What I don’t like is the condescending attitude, and reliance on scholastic achievements that were 20+ years ago. I can see you’re a smart guy, I don’t give a rat what you got on your SAT, that you tested out of college English, that your reading scores are off the chart, or that you got an A in financial accounting.

I have hundreds of articles and I almost never mention credentials. I mentioned them in this particular article because I thought that readers might want to see them so they could decide whether to trust the info or not, because readers understandably might not want to trust their taxes to someone they know nothing about. And if someone sees my credentials and thinks, "Not good enough" (e.g., not a CPA), that's fine, I can't argue with that, but I at least wanted to provide *some* reasons that some might consider the article credible enough. The web is filled with articles by people with no experience in the topic they're writing about, and it's a problem. Especially with gambling-related articles. When I read an article on just about any topic, I often look for some background on the author so I can decide whether they really know what they're talking about. I want to provide the same for my own readers on topics where getting it wrong could have serious consequences.

Quote: CrystalMath

This doesn’t give you the right to berate people.
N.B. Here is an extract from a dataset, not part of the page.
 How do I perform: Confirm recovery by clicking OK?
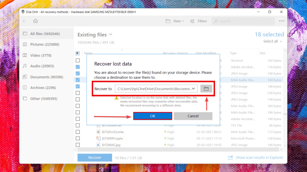153,116
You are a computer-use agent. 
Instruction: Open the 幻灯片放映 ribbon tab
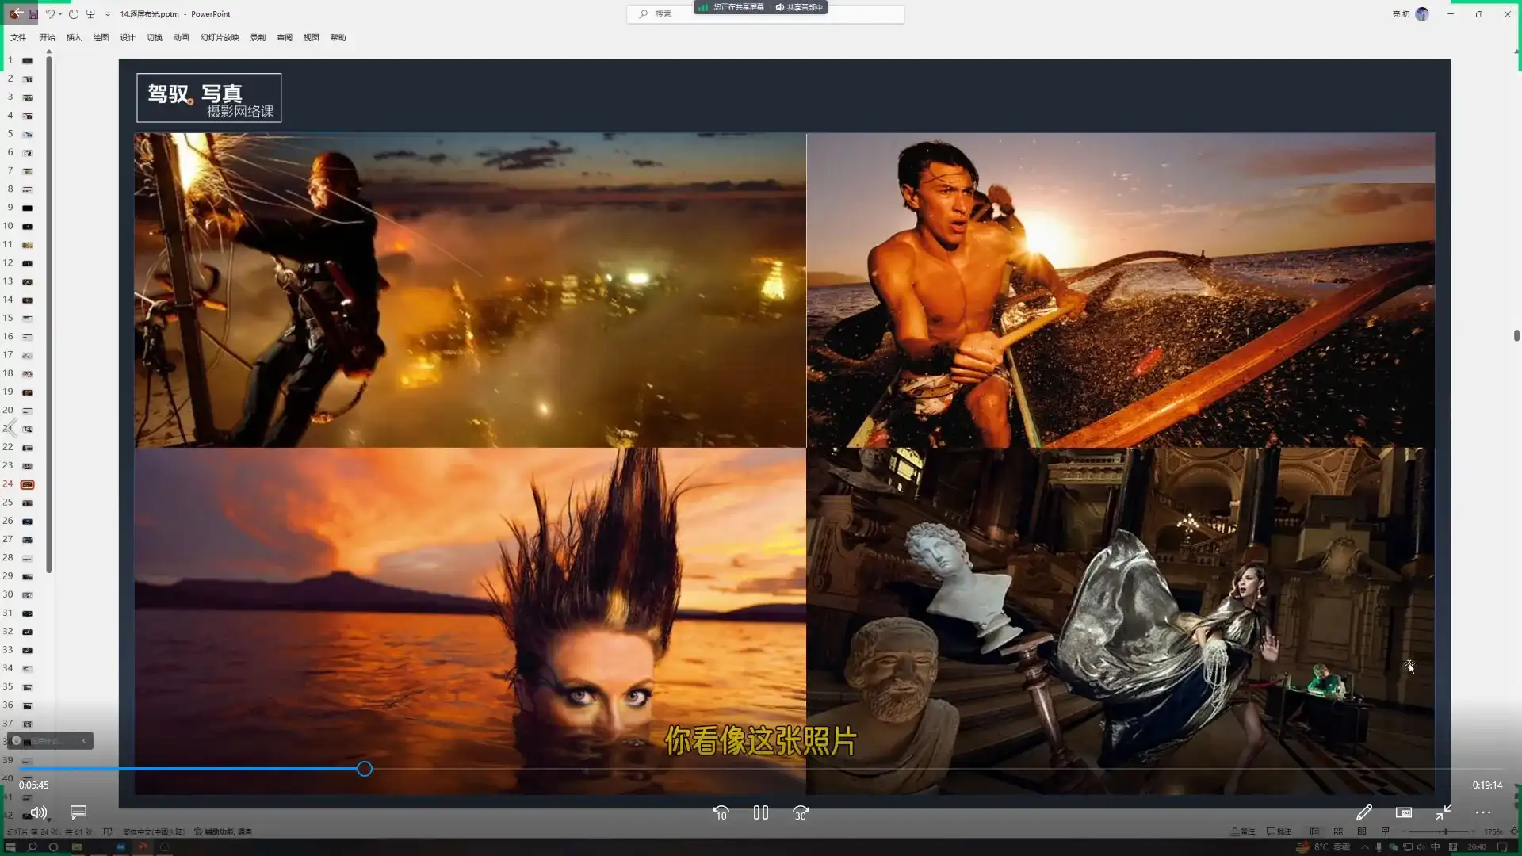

Well, I agree with you. I just don't think I've done that. I don't consider it berating to ask people if they've read the article (when they ask questions that are directly answered in the article).

Quote: CrystalMath

He believes that...anyone who raises a question can’t or hasn’t read his article.

No, I believe that when someone raises a question that's covered in the article, that they haven't read the article. Especially when that question is directed to me.

Quote: CrystalMath

When he was a moderator, he would just delete other peoples responses that he didn’t like instead of just having an open dialogue.

This isn't true, and I think one of the rudest things a person can do is to ascribe actions to others that they didn't do.

Early on, when I saw rude posts (rude to other users, not to me), I clicked the "Flag" button, thinking that it would, you know, Flag them, for someone higher up to review. I didn't realize that as a semi-mod, clicking the Flag button would actually *delete* the post. Whoops.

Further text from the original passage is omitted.